Fast forward a decade and the company’s lofty ambitions for Siri and its ilk have fallen short of the mark. While many think of Siri when they hear the phrase “speech recognition” they will also likely be aware of the problems it has encountered, whether it be the questions around user privacy or even a glitch that saw it using expletives. However, the most prevalent issue with Siri is depressingly simple: it fails to understand everyone.
As a result, consumer speech recognition has mostly failed to live up to the hype. Many are left wondering whether it will ever deliver for everyone. We laugh at a parrot ordering items on Amazon through a virtual assistant, but in reality, this is an egregious failure and can have devastating consequences – such as the Irish woman who failed an English exam and was denied an Australian visa when an automated oral test was unable to recognise her accent.
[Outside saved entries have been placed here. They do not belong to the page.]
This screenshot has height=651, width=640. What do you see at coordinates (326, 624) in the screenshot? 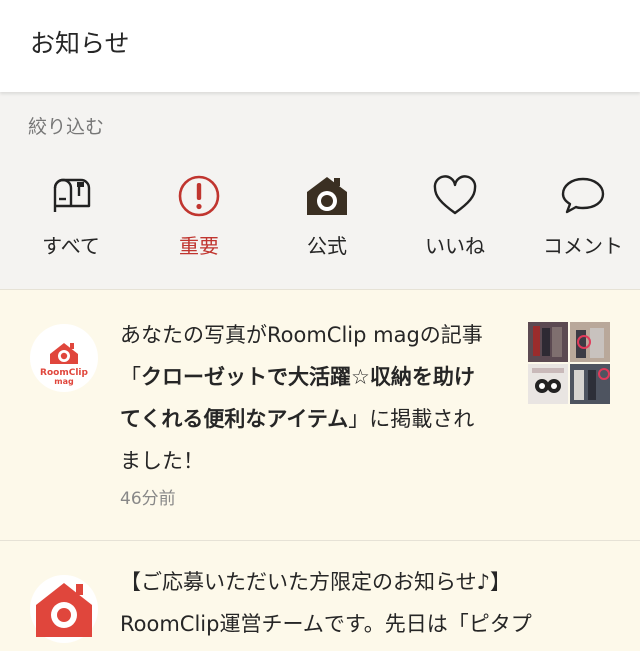
I see `message-text: RoomClip運営チームです。先日は「ピタプ` at bounding box center [326, 624].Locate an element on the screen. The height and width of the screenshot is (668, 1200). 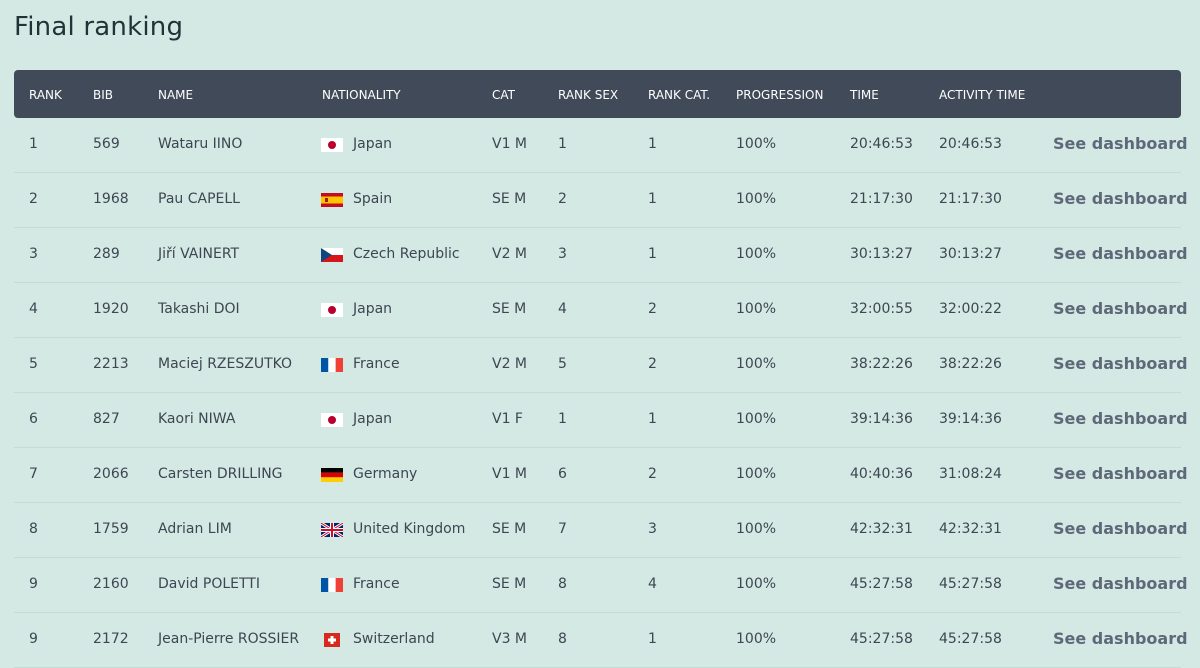
rank-cell: 9 is located at coordinates (34, 639).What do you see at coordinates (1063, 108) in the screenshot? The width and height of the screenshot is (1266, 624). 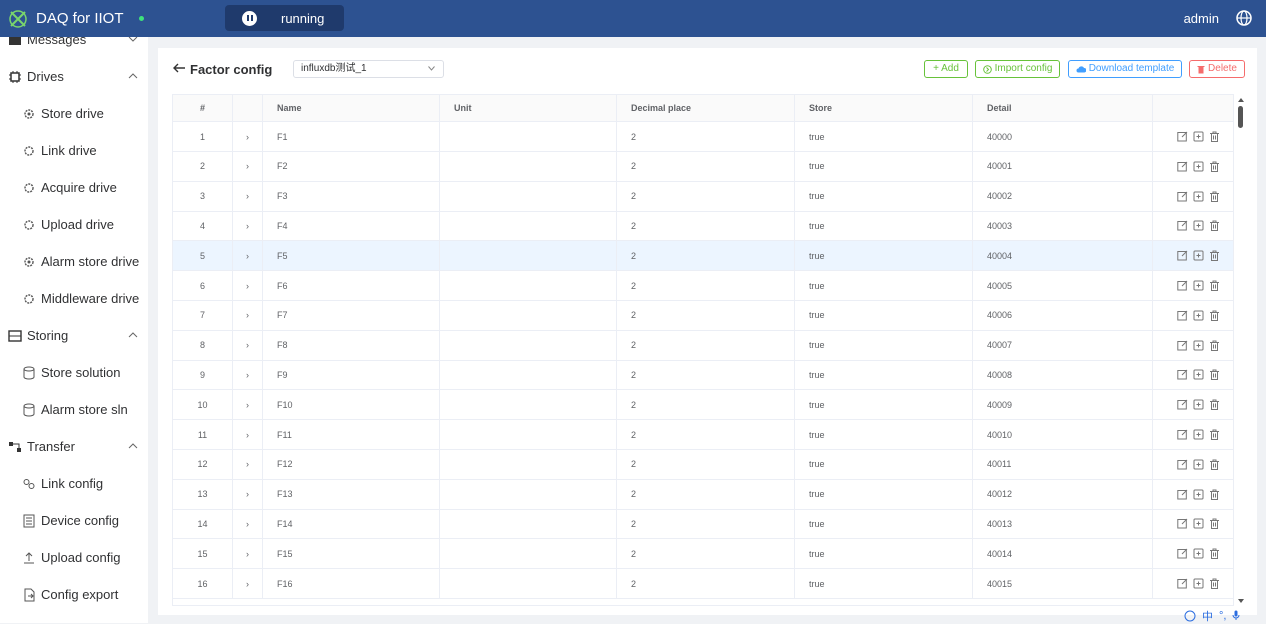 I see `col-detail: Detail` at bounding box center [1063, 108].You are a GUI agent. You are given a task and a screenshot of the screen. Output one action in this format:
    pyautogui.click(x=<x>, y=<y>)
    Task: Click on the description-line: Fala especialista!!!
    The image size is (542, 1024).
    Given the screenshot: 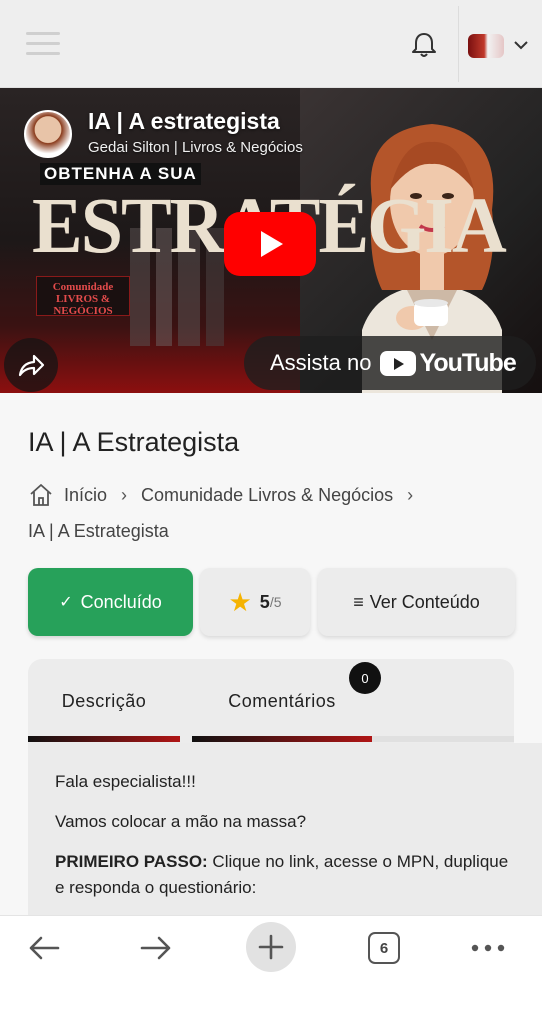 What is the action you would take?
    pyautogui.click(x=126, y=782)
    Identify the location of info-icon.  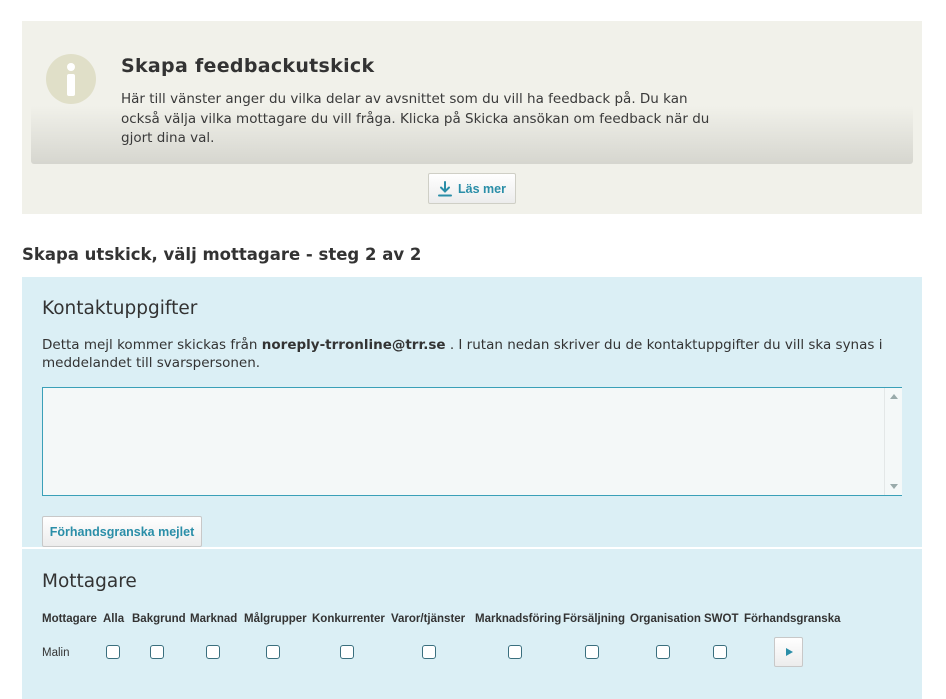
(71, 79).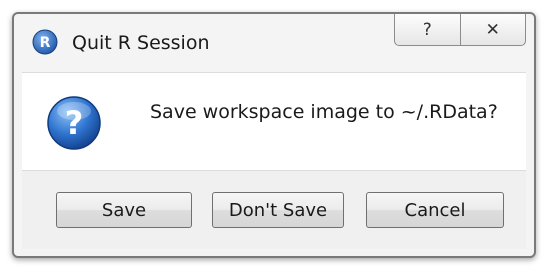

In the years to come, speech recognition will play an increasingly important role in our personal and professional lives, but we need to ensure that this benefit is truly felt by all.
Obviously, understanding is everything – however, achieving it is no mean feat. In the last decade, major breakthroughs have been made. But there is an inevitable bias given who trains Siri: white English speaking men. Simply put, we need a wider representation of voices in our datasets.
Recent developments have aimed to address this. Most machine learning algorithms need a human to “label” data in order to train it to identify patterns – thus a machine learning algorithm knows that when it sees something with a similar label, it can assume those things are related. Self supervised learning is this same process, but without the need for human intervention. This means the sources of data available to self supervised engines are massive compared to their supervised counterparts, as they don’t need to be categorised beforehand – they can process far high quantities and more diverse datasets.
All of the big tech players are acutely aware of the value in speech recognition innovation. The UK’s challenger to Silicon Valley, Cambridge has proved a valuable source for them. Since the launch of Siri, Apple has snapped up VocalIQ, Google bought Phonetic Arts and Amazon acquired Evi Technologies. These moves are a clear indication of the huge commercial opportunity.
While “good enough” may have been acceptable when Siri was first introduced, we should now be light years ahead. It’s now likely others will win the race.